Accanto ad Eracle, ad Armento sembra attestata un’ulteriore figura maschile divina,
Dioniso, che allude simbolicamente al simposio, alla sessualità e alla fertilità. Al dio del
vino rimandano infatti due oggetti particolari in bronzo, entrambi rinvenuti nel sacello
e costituiti da un kantharos, di cui resta solo il piede, e dalla parte inferiore di un otre. Il
primo oggetto è l’attributo per eccellenza di Dioniso, mentre l’otre, contenitore del vino
puro, è associato anche a personaggi del thiasos dionisiaco, soprattutto satiri e sileni.
Alquanto problematica appare la presenza di un culto prestato ad una divinità femminile all’interno del santuario; ad esso rimandano esigue testimonianze rappresentate da
una statuetta di divinità femminile velata seduta in trono, dai due busti fittili e da un
probabile scettro bronzeo desinente in bocciolo di fiore di melograno, pianta particolarmente legata a Kore-Persefone, dea connessa al ciclo naturale vita-morte e agrario.
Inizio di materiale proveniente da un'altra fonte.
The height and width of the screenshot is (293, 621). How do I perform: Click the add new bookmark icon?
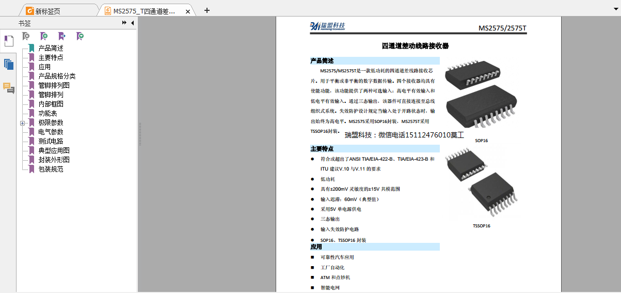click(x=44, y=36)
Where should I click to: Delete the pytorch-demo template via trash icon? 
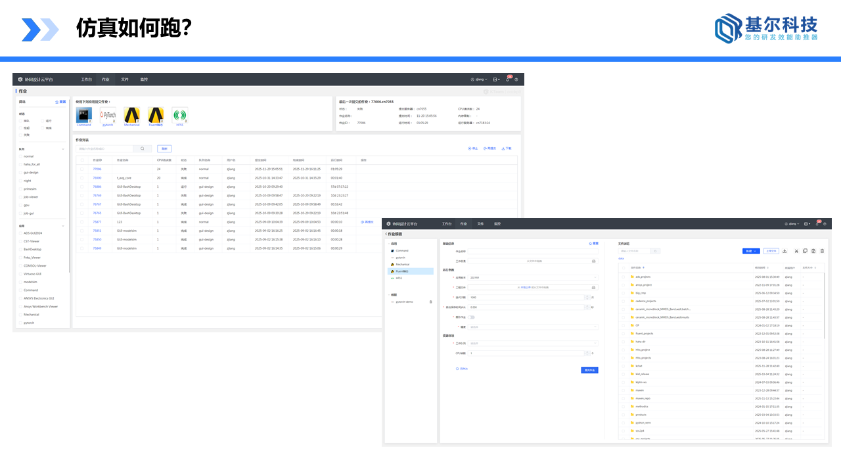coord(431,302)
All’universo femminile, al mundus muliebris allude l’offerta di ornamenti miniaturizzati, quali le fibule e l’armilla; alla cura del corpo afferiscono strumenti da toeletta,
quali le spatoline, gli unguentari, una cista e il lebes gamikos. Chiaro è inoltre il riferimento alle consuete occupazioni della donna all’interno della casa (oikos) ed in particolare all’attività della tessitura e della filatura, come evidenziato dalle fuseruole e dai
numerosi pesi da telaio sparsi in tutta l’area del santuario. Il motivo della filatura e
della tessitura sulle raffigurazioni greche (ceramiche e stele funerarie) e il rinvenimento di alcuni utensili riferibili a tali attività in santuari della Grecia sono stati ricollegati al delicato momento di transizione delle fanciulle prossime al matrimonio.
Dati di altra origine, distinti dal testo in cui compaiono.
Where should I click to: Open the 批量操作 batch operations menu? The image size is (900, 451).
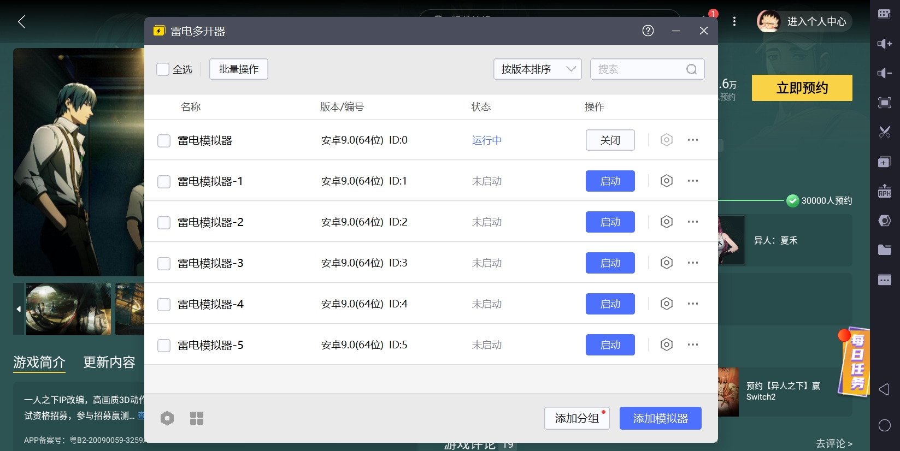pyautogui.click(x=239, y=69)
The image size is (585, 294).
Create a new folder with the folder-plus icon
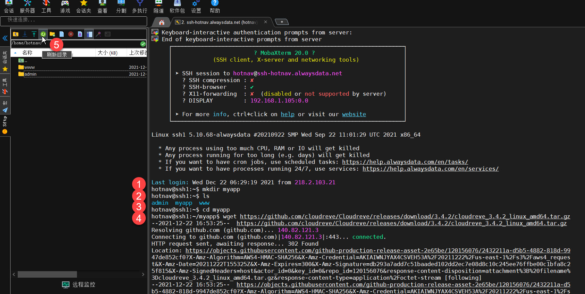(x=52, y=34)
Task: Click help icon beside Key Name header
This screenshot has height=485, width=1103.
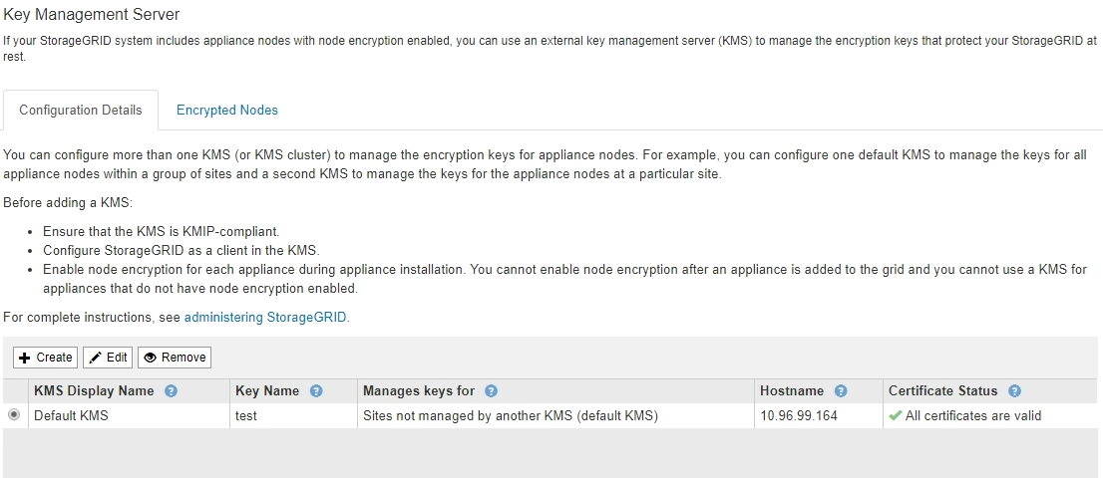Action: click(316, 391)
Sia alla sfera femminile che a quella maschile si riferiscono probabilmente le statuette
di offerente con leprotto, animale caro ad Afrodite e che nell’immaginario greco rappresenta uno dei doni erotici per eccellenza. Strettamente connessi con i rituali iniziatici, in quanto simbolo di rinascita a nuova vita, sono l’uovo bronzeo, ritrovato nel
sacello, e i resti di autentiche uova di volatili, all’interno dei due busti in terracotta,
collocati insieme alle altre stauette, in una teca nella sala per banchetti della terrazza
superiore. Nei riti di passaggio è, infatti, fondamentale la funzione ideologica della
morte simbolica (morte iniziatica) che diventa momento di transizione verso una
nuova condizione, una nuova “vita”.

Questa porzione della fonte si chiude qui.